# Exercise details
Copy each line of the records below that mentions the word "address".

# Data to use

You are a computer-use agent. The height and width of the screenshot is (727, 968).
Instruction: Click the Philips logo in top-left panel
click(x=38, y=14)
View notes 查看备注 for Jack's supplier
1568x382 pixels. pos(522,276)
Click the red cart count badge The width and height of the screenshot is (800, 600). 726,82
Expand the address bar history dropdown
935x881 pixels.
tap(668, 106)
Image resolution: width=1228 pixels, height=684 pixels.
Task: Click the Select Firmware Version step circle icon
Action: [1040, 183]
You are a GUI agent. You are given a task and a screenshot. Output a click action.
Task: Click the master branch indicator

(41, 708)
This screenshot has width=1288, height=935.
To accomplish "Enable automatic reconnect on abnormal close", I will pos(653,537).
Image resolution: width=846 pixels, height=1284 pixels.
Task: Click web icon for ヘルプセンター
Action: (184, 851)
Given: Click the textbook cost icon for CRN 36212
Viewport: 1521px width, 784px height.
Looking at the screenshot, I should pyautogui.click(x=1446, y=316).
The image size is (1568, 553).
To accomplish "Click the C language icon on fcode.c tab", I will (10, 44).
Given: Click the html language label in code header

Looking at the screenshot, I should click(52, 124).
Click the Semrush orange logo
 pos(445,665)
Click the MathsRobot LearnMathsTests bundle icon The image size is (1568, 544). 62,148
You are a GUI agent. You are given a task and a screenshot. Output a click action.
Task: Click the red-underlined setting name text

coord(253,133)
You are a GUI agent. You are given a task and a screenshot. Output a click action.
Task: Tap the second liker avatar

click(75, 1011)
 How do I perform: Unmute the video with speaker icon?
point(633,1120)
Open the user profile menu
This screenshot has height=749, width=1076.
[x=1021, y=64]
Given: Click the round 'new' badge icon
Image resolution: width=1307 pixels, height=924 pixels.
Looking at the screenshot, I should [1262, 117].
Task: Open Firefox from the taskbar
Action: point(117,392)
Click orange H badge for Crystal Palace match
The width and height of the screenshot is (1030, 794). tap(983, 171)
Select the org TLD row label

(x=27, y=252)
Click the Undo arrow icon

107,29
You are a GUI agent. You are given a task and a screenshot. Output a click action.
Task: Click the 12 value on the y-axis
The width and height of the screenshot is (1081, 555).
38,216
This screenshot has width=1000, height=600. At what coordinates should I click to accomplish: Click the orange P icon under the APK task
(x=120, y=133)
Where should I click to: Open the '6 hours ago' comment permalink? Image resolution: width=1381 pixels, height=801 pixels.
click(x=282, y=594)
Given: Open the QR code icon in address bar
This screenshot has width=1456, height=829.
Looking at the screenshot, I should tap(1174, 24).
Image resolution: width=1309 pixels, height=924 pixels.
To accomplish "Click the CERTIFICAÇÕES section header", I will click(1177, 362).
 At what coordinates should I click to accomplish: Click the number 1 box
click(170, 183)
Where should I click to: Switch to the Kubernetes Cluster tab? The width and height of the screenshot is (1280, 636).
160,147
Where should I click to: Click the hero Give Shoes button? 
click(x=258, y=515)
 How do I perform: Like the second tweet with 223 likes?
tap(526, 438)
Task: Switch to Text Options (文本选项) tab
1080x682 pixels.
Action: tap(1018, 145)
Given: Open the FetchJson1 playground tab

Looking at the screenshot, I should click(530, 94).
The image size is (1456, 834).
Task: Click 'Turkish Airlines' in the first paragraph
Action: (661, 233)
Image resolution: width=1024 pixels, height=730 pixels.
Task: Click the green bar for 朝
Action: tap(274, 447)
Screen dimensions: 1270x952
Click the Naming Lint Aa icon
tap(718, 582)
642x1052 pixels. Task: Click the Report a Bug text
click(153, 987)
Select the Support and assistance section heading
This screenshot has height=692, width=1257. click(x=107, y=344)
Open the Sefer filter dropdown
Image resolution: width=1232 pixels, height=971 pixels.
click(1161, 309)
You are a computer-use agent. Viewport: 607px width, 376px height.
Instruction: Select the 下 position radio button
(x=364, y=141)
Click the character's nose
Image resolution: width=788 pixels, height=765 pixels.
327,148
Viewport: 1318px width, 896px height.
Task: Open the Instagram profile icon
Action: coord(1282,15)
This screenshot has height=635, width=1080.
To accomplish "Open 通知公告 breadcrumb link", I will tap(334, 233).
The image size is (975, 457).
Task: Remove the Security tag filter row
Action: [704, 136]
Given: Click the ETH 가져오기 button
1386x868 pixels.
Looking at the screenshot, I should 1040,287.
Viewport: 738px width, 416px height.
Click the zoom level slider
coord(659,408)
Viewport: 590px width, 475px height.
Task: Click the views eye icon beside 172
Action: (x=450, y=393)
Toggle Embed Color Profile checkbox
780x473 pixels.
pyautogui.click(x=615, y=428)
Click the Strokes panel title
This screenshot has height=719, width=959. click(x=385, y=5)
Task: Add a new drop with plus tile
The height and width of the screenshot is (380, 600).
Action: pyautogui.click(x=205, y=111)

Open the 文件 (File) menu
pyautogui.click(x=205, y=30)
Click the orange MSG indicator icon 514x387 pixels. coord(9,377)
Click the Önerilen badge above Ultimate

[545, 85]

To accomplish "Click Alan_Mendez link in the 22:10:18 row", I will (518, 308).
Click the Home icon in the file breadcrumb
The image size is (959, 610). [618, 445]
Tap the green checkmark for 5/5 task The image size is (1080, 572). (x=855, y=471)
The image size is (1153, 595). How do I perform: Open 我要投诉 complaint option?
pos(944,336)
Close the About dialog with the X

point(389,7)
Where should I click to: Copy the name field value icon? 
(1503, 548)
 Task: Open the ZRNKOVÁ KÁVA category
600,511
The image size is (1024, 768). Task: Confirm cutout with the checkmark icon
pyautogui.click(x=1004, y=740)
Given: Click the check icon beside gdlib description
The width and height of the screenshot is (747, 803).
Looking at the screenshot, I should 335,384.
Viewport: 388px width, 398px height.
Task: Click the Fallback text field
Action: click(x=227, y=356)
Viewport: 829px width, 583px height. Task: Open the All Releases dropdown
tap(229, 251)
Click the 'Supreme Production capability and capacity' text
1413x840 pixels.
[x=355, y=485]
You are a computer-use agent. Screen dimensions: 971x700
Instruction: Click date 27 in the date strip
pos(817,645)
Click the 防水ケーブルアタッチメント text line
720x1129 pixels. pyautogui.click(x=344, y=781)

# Completed exercise
Expand the address bar history dropdown
Given: Open the QR code icon in address bar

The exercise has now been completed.